I am in no way an expert … But just wanted to share my thoughts on the same question

We are currently running a 1.6 cluster, and is going to upgrade to 2.0 soon (Both K8s), our 1.6 is running single instance mode, and i am most likely going to do the same for 2.0. Mostly because in my experience if rancher goes down, it only affects the API, which of cause is critical, but manageable at least to us.

I have tried a couple of times rancher goes down for both our 1.6 and 2.0 cluster, and it’s quite easy to get up again, especially because it runs in a container. The 2.0 Cluster is setup with a host mounted drive, making it even easier …

(This is ofc only for rancher, in each cluster i will of cause have HA etcd and k8s control)

Again, no expert, but that’s my thoughts at least

etlweather · May 27, 2018, 6:54pm

Thanks for sharing your experience and thoughts!

It is obviously all a matter of how big… using Rancher and Docker has made our internal deployment of internal systems much easier. So in my case, we’re talking a relatively small deployment.
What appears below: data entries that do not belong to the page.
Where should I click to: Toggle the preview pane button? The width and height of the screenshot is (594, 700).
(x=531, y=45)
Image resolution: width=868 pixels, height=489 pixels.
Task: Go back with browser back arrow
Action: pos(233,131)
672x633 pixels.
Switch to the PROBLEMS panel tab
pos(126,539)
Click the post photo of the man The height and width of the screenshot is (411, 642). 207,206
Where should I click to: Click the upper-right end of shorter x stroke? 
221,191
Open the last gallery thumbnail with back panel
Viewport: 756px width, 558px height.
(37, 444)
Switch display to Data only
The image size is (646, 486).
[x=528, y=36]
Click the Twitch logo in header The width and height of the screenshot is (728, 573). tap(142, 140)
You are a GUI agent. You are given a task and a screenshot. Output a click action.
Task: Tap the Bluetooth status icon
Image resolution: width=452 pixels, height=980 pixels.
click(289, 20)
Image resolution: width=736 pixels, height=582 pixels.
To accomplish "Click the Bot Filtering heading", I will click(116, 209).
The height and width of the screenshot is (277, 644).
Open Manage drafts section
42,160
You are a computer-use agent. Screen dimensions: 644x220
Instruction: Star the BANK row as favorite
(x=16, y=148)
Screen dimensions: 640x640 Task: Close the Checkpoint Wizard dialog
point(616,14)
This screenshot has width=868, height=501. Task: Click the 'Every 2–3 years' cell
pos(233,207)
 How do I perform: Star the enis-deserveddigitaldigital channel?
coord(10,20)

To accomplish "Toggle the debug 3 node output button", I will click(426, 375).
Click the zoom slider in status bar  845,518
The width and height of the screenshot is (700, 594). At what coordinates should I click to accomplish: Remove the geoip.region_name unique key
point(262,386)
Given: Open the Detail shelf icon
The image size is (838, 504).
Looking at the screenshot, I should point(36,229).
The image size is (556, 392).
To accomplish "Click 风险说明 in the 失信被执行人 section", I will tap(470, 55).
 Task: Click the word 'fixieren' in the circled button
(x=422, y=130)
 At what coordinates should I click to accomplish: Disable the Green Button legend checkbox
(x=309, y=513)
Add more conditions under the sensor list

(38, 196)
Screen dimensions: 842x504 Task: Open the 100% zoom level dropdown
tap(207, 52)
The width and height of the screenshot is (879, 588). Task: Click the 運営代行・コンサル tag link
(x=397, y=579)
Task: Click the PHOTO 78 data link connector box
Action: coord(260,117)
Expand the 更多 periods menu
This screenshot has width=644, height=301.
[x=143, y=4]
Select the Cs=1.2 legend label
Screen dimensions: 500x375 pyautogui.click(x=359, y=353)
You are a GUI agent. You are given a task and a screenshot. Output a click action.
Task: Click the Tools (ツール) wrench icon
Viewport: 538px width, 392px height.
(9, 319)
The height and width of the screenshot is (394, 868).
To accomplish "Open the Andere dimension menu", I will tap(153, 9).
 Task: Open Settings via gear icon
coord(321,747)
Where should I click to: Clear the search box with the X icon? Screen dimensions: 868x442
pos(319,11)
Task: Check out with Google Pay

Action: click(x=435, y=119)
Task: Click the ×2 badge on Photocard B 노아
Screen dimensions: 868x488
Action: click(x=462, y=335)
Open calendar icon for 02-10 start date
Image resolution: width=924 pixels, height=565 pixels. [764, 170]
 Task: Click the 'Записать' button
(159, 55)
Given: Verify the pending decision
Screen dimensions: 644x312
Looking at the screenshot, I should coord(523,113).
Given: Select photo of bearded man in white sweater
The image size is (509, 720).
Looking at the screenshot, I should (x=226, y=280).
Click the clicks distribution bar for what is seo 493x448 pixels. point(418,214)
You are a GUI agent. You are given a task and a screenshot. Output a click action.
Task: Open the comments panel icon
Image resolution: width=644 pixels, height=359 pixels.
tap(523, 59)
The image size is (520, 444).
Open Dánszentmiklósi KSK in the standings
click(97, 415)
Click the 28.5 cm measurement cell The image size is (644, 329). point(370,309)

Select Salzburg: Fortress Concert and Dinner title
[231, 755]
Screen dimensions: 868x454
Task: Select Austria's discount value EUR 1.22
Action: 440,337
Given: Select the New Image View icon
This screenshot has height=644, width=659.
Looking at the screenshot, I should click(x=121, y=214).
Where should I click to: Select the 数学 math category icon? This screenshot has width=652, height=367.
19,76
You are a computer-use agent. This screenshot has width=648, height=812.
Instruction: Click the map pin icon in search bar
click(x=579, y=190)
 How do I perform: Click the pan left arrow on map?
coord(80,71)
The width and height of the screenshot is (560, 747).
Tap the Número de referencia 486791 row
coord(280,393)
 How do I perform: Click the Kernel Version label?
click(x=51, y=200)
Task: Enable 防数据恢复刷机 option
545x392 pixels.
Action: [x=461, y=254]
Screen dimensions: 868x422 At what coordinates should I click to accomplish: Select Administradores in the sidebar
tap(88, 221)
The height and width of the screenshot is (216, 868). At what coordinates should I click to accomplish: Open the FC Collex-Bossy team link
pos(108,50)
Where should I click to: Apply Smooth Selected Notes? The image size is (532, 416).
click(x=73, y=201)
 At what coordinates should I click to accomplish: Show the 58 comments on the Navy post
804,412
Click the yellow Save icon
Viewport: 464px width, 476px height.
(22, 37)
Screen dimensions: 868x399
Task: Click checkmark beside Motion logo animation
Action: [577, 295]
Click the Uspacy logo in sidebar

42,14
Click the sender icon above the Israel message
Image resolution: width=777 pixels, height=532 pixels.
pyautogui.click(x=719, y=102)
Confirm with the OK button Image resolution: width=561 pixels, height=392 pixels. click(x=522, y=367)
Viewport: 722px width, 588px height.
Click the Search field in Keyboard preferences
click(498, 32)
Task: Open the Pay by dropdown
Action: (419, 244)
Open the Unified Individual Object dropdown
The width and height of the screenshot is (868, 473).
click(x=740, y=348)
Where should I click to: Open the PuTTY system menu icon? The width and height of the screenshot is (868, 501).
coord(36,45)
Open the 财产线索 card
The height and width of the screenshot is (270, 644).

From all that I read so far of Rancher’s documentation and Kubernetes documentation, books and videos, it seems like the need for running the Rancher container in HA isn’t that great for me.

What I wonder now is the etcd and control. From what I get, the orchestration is mostly really handled by Kubernetes so if I run 3 x etcd and 3 x control, then in theory, even if Rancher itself is down, the pods would be controlled (i.e. if a pod’s container failed, a new one would be started).

I have to test that a bit more…

etlweather · May 29, 2018, 1:22am

Did some smoke tests… I shutdown the Rancher 2.0 container and:

I could no longer use kubectl
I killed the main process inside of the containers for a deployment with replicaset of > 1 and the containders/pods were recreated.

So the impact of not having Rancher in HA is that you won’t be able to manage your things very well while it’s down, but your workload is still up and still being supervised (at least from the results of this smoke test).

etlweather · May 29, 2018, 1:23am

So I would extrapolate from this test, that it is best to have multiple etcd/control plane running (3, 5) as this is what seem to keep your things up.

etlweather · May 31, 2018, 12:27am

Well, I’m finding some very strange behavior in some very simple tests.

I have:

1 x VM running Rancher 2.0.1
3 x VMs nodes, running all services (worker, etcd, control)

I have a few workload deployed - some NGINX web servers mostly. All those workloads are working on node1.

Everything is working well, the Web UI is responsive, kubectl is responding nicely, the workloads are working. kubectl and the web UI are going to the API on the VM hosting the Rancher server.

I then disconnect the network of one of the 2 nodes that currently have no workload - say node2. This means it takes down one etcd and one control.

I would expect the API to remain available and everything to be all nice and working… But no, that’s not what happens. Instead, kubectl and the Web UI hang.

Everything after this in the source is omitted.